Feds charge Boosie again after 9th Circuit vacates controversial gun ruling
Boosie was the first felon to have his gun charge dropped under a new 9th Circuit ruling, but the court vacated that ruling pending en banc review.
Federal prosecutors in San Diego have secured another criminal indictment against rapper Torrence “Boosie Badazz” Hatch after the 9th Circuit U.S. Court of Appeals vacated the opinion that ended his previous gun case.
Boosie is to be arraigned next week on one count of felon in possession of a firearm and ammunition and one count of unlawful user/addict in possession of a firearm and ammunition.
On July 12, he became the first felon to have his gun charge dismissed under a 9th Circuit decision that said nonviolent felons can lawfully possess firearms under a 2023 U.S. Supreme Court ruling.
At the time, the 9th Circuit hadn’t decided whether to review the case, United States v. Steven “Shorty” Duarte, en banc, meaning 11 judges decide the opinion instead of three, but U.S. District Judge Cathy Ann Bencivengo said it didn’t matter because the 2-1 Duarte ruling still was valid.
That changed on July 17, when the 9th Circuit judges voted to rehear the case en banc and vacated the original opinion. In a rare move, Judge Lawrence Van Dyke, a 2020 Donald Trump appointee who concurred with first opinion as a member of the three-judge panel, wrote a 12-page dissent that said, “In the Ninth Circuit, if a panel upholds a party’s Second Amendment rights, it follows automatically that the case will be taken en banc.”

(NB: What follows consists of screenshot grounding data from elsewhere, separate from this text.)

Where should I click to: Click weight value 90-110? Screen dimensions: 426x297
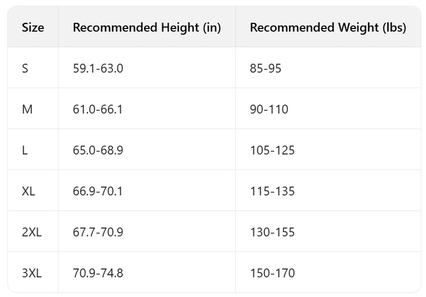(x=269, y=109)
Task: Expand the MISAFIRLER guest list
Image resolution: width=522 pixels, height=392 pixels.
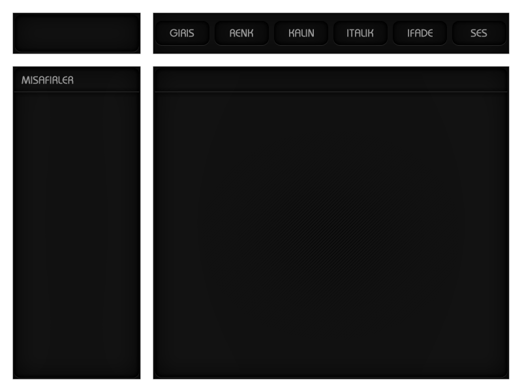Action: tap(75, 80)
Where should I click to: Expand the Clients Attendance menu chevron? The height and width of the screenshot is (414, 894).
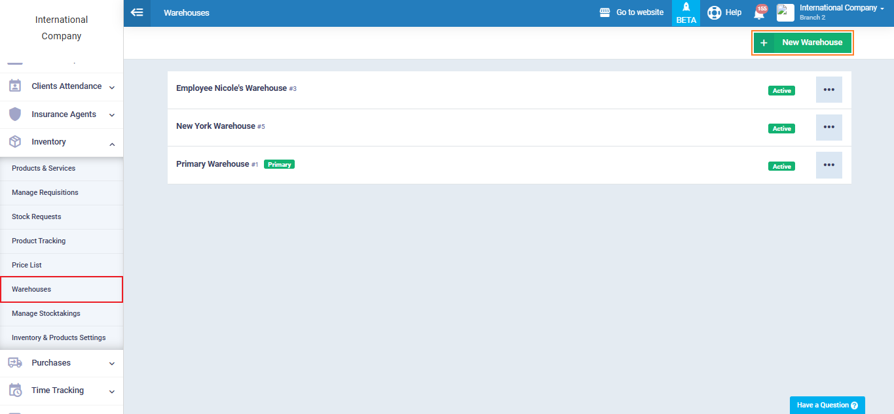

“I continue to dissent from this court’s Groundhog Day approach to the Second Amendment,” Van Dyke wrote, adding that “perhaps no single Second Amendment issue has divided the lower courts more than the constitutionality” of gun restrictions on certain nonviolent felons in the wake of the 2023 Supreme Court ruling
Boosie’s lawyers knew en banc review was likely, but they didn’t expect prosecutors to charge him again unless the Duarte ruling changes to say that nonviolent felons can be restricted from possessing guns. Oral argument is scheduled the week of Sept. 23 in San Francisco, but the case also could go to the Supreme Court.

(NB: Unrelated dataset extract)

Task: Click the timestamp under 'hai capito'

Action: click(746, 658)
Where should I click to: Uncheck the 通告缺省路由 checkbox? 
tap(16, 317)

However, two days after the 9th Circuit vacated Duarte, prosecutors filed a new grand jury indictment against Boosie that includes the gun charge and a new charge alleging he possessed the gun while addicted to drugs. The second charge is seldom seen in U.S. District Court, but it drew widespread attention recently because it was among President Joe Biden’s son Hunter Biden’s three felony convictions in his Delaware trial.
Boosie said on social media that he learned of the new charges from his lawyer while he was vacationing with his family.
“THIS SHOWS HOW FAR THESE DEVILS WILL GO TO TRY N STOP A SUCCESSFUL BLACK MAN WITH a VOICE .THIS MAN HAS A SERIOUS VENDETTA OF HATE AGAINST ME,” he wrote on X.
His lawyer Meghan Blanco said she’s “frankly just shocked by the fact that the government decided to move forward with charges now.”
“They refused to wait until the end of 2024, when we’re going to get clear guidance from an en banc entire 9th Circuit panel on this specific issue, as applied to Mr. Hatch,” Blanco told me in a live interview on my YouTube channel. “Why they decided to move forward in this manner, you can all make your own assumptions just given, you know, what’s been going on.”
Prosecutors wanted Boosie jailed on a new arrest warrant, but Judge Bencivengo recalled it at Blanco’s request and ordered him to appear in her courtroom on Aug. 2 at 10:30 a.m.
Boosie was in San Diego for a concert on May 6, 2023, and was filming a music video when San Diego police saw him on Instagram with a handgun in his back waistband while accompanied by Crips gang members. A police helicopter tracked him through the city, and officers stopped the black Mercedes SUV he was in riding in and found a Glock 19 pistol loaded with nine rounds of ammunition and one in the chamber.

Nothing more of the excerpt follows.